Ceza yargılaması sonucunda sopalı sanığın üzerine atılı “kasten yaralama” suçunu işlediği sabit görülerek adli para cezası ile cezalandırıldığını belirten davacı, tazminatın olay tarihinden itibaren işleyecek en yüksek mevduat faizi ile birlikte davalıdan tahsili talebinde bulundu. Davalı sanık ise herhangi bir kastı olmaksızın davacının üzerine su sıçratması üzerine taraflar arasında başlayan tartışmanın kavgaya dönüştüğünü söyledi.
Davacıya karşı hakaret veya kasten yaralama eylemlerinde bulunmadığını, davacının kavga sırasındaki boğuşma esnasında başını araca ya da yere vurmuş olabileceğini, asıl darp edilenin kendisi olduğunu, davaya konu olaya ilişkin ceza dosyasının temyiz aşamasında olduğu ve bekletici mesele yapılması gerektiğini savundu. Mahkemece; ceza yargılamasında toplanan deliller sonucu davalının davacıyı yaraladığı sabit görülerek, davanın kısmen kabulü ile 1.500 TL manevi tazminatın olay tarihinden geçerli olarak işleyecek yasal faiziyle birlikte davalıdan alınarak davacıya verilmesine karar verildi. Kararı davalı temyiz etti.

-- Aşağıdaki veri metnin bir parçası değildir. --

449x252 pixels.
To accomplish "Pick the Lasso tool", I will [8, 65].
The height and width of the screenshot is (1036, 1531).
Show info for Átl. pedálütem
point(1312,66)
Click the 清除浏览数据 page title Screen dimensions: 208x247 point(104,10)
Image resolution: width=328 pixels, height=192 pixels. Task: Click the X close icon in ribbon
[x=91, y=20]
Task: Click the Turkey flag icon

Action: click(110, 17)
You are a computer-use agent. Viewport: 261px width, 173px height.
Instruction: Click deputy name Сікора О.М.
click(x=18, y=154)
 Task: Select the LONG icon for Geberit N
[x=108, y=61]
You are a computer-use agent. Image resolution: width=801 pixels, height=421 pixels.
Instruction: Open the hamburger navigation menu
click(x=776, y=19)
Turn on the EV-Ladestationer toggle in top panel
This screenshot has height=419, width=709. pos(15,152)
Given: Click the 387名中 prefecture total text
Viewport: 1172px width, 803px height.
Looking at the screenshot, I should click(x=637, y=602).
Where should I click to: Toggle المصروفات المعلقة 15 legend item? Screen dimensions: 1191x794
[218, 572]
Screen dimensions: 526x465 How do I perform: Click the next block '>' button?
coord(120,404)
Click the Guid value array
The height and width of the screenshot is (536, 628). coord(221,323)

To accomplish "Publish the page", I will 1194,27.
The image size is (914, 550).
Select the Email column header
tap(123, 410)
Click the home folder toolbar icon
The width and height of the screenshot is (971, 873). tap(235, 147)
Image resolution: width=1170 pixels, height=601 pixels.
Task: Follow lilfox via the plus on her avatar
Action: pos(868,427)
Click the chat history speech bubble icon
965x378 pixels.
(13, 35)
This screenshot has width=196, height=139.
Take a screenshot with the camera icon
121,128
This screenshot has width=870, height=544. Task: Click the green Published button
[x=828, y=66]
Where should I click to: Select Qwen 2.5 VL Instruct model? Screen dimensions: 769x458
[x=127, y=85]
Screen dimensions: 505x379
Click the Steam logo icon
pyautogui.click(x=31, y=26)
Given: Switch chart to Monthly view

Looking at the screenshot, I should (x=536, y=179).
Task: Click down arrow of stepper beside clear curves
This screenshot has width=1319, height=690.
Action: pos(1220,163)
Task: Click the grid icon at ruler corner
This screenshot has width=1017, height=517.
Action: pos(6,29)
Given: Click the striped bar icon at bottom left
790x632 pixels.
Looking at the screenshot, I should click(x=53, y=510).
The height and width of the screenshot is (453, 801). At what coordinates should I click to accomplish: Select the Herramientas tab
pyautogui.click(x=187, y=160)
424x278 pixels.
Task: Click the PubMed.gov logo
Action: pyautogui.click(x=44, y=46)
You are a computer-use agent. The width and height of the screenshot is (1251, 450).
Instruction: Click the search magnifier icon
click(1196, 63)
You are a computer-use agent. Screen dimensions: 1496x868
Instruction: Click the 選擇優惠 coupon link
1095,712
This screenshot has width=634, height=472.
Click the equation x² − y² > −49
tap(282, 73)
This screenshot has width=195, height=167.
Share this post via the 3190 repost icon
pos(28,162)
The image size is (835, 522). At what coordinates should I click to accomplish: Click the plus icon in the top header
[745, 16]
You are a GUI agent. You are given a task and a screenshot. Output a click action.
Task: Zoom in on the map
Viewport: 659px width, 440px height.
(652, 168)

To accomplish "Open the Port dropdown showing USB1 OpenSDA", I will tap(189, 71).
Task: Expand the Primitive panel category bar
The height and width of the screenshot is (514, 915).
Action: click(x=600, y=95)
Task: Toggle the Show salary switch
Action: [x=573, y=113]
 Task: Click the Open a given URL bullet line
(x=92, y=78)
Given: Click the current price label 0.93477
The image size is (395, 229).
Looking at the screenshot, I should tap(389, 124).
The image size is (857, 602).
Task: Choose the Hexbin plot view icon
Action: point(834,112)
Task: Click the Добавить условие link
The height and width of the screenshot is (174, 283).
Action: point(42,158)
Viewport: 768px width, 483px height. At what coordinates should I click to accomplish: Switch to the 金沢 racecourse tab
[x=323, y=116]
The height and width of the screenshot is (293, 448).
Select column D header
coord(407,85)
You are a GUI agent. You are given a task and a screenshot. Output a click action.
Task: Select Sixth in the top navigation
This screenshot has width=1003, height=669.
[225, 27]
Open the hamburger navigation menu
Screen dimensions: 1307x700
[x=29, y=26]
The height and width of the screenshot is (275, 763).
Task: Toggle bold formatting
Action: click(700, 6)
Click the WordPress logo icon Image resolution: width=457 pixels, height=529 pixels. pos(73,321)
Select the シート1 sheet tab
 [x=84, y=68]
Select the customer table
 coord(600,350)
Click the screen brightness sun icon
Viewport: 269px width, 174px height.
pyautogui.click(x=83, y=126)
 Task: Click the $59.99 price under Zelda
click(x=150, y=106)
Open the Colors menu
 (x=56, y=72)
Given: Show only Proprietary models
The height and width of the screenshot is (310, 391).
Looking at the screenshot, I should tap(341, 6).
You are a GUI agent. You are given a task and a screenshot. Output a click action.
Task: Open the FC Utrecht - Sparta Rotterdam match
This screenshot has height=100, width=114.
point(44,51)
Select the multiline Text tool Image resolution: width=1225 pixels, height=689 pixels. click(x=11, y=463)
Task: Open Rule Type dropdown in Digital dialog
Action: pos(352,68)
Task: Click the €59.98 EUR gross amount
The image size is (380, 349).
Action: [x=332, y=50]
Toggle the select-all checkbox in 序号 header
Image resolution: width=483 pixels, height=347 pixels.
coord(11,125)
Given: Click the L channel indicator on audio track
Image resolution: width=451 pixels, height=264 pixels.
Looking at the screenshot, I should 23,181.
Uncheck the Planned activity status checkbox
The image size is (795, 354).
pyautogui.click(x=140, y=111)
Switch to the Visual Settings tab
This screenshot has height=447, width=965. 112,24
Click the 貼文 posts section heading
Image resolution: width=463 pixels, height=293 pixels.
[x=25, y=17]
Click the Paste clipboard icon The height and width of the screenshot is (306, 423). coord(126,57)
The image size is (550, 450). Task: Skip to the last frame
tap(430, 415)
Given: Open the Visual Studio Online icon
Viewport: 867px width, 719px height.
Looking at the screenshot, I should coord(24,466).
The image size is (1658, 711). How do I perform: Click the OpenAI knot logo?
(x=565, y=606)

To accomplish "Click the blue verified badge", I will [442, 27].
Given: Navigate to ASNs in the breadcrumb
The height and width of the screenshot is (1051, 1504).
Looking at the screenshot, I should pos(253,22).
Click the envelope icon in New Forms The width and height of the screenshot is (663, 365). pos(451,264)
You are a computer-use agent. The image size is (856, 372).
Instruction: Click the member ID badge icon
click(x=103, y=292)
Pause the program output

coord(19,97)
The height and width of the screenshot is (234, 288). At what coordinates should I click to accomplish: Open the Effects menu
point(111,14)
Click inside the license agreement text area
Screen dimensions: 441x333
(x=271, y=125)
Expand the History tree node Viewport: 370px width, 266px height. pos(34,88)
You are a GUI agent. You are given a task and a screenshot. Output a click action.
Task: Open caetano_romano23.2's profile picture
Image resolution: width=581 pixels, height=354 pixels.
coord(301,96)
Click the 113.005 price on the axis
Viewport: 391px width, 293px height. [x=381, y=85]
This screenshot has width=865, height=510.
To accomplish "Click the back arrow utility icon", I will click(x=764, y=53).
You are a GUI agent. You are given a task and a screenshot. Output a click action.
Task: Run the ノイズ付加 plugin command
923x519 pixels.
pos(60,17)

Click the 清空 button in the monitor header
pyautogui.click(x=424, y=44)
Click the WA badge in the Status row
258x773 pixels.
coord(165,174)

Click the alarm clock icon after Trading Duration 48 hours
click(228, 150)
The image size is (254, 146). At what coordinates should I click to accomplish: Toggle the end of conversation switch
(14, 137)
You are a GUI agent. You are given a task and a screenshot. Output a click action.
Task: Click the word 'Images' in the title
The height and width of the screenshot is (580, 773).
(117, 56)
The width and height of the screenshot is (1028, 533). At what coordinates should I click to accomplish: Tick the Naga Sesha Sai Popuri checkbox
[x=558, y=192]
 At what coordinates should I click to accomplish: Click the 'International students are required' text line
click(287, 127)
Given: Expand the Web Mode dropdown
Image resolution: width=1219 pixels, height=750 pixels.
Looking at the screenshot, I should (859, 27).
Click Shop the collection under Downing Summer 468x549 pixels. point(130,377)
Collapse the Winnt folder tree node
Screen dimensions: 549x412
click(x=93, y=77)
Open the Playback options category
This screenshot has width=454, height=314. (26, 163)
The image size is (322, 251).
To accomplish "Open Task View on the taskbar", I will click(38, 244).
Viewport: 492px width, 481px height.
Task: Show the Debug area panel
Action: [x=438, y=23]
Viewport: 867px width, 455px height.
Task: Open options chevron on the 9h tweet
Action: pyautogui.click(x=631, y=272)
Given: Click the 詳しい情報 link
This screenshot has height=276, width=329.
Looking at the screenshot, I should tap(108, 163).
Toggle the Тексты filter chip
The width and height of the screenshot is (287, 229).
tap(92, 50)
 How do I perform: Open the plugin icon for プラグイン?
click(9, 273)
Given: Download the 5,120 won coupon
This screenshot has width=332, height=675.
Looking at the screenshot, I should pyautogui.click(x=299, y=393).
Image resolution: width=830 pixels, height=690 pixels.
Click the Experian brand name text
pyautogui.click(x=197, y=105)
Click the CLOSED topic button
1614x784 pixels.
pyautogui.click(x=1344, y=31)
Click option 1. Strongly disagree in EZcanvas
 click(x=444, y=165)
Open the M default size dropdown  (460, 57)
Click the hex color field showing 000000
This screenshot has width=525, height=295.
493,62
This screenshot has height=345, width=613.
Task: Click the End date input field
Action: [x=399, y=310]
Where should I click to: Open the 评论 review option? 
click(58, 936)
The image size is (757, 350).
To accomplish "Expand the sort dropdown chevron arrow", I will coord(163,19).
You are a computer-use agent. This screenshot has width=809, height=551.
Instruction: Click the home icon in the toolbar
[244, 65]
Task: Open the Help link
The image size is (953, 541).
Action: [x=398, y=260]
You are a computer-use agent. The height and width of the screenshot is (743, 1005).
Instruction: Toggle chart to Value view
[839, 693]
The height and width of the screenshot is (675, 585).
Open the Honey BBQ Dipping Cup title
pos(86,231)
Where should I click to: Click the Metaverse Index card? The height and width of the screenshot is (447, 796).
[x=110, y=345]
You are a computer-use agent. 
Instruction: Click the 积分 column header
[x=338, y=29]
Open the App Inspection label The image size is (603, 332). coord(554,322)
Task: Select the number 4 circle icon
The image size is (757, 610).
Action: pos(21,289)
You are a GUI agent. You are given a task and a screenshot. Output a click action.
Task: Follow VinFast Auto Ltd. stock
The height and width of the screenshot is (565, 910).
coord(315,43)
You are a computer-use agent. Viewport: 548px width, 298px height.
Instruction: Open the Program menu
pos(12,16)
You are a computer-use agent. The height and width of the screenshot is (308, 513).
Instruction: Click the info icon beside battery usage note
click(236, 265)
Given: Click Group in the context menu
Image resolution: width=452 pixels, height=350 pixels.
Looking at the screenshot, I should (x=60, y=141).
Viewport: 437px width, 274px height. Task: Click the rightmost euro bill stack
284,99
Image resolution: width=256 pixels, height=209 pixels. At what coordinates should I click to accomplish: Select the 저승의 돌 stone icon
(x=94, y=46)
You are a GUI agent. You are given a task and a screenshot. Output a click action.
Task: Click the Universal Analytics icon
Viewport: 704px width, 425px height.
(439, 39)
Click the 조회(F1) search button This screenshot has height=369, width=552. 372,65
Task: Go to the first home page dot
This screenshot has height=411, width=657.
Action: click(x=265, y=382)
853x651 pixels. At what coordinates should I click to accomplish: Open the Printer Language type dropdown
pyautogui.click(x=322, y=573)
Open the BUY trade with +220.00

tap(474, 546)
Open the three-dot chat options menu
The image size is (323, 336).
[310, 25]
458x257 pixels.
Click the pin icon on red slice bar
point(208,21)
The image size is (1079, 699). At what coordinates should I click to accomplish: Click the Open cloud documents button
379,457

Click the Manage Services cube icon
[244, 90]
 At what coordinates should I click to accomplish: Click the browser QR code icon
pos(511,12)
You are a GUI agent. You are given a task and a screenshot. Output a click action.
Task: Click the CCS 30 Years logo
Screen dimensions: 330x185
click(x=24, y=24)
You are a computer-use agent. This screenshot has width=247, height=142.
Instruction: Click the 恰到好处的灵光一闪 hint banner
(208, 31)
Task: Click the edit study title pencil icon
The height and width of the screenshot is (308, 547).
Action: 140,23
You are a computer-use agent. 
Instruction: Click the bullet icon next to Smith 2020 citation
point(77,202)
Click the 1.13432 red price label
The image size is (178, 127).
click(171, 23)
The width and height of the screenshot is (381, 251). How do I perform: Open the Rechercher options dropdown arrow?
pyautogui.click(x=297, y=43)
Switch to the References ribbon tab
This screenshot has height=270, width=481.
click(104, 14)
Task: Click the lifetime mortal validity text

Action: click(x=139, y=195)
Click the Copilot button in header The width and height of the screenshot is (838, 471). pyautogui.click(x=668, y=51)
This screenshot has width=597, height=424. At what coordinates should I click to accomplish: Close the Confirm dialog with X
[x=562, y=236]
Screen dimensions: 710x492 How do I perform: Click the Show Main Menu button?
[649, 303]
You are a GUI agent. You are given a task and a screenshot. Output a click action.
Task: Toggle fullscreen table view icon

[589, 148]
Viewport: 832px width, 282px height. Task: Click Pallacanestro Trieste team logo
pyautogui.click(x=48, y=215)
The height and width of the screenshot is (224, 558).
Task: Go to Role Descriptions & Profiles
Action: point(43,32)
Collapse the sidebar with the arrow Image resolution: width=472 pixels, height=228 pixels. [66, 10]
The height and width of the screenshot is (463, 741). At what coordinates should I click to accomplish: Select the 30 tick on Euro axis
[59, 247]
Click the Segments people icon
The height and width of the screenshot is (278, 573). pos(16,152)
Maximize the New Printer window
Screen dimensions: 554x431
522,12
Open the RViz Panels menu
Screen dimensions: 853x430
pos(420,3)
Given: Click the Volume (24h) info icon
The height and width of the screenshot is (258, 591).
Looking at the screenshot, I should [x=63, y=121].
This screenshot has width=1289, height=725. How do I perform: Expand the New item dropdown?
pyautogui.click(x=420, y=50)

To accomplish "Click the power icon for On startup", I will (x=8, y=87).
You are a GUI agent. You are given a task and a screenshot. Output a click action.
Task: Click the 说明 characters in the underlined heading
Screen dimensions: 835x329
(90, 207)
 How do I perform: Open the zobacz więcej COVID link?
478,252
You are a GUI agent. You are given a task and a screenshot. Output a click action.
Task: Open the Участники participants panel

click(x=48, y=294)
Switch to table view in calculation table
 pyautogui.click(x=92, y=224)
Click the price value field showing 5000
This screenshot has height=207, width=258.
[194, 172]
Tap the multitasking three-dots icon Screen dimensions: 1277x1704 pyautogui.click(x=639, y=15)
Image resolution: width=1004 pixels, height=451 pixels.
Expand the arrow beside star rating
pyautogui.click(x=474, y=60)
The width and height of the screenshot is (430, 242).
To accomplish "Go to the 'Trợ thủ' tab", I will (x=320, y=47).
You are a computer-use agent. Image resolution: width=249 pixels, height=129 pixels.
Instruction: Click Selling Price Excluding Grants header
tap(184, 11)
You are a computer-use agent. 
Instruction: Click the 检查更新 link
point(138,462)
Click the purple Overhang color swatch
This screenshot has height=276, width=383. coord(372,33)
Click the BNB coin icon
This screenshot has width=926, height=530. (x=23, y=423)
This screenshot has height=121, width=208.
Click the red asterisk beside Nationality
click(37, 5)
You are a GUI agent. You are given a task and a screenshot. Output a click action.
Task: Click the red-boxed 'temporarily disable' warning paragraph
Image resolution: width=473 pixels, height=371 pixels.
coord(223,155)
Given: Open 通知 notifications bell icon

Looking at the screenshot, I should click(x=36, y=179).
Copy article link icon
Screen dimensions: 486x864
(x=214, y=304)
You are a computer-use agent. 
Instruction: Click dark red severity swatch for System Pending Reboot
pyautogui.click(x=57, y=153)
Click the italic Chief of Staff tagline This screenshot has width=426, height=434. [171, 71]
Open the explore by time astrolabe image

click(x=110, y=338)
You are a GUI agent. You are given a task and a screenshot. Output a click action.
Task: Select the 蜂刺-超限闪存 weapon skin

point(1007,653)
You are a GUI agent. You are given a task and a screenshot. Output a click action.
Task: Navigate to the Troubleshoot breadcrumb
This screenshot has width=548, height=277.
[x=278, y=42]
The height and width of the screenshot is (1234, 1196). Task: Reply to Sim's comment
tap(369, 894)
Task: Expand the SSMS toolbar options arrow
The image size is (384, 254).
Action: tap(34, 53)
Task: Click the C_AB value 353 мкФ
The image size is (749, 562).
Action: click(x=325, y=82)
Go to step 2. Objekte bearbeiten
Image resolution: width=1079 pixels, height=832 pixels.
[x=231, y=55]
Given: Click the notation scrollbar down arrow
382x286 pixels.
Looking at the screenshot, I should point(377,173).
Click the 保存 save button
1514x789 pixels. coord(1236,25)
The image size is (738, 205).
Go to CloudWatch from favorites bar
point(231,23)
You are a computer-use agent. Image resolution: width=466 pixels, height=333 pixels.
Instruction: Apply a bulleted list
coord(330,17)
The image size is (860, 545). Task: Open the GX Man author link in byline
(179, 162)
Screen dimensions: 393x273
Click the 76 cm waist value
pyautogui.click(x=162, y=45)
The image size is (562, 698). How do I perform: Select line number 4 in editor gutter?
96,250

Yargıtay 4. Hukuk Dairesi, emsal nitelikte bir karara imza attı. Kararda; “Somut olay değerlendirildiğinde; dava konusu olayın davacının kafa bölgesine silahtan sayılan sopa ile vurma şeklinde gerçekleştiği anlaşılmaktadır. Buna göre kasten yaralama suçunun sabit olması, olay tarihinin 2013 yılı olması ve tarafların ekonomik ve sosyal durumları ile yukarıda açıklanan ilkeler gözetildiğinde, davacı yararına hüküm altına alınan manevi tazminat miktarının az olduğu anlaşılmıştır. Hal böyle olunca davacı yararına daha üst seviyede manevi tazminata hükmedilmesi gerekirken, yazılı şekilde karar verilmesi yerinde görülmemiş, bu nedenle kararın bozulması gerekmiştir.Mahkeme hükmünün bozulmasına soy birliği ile karar verilmiştir.” ifadeleri yer aldı.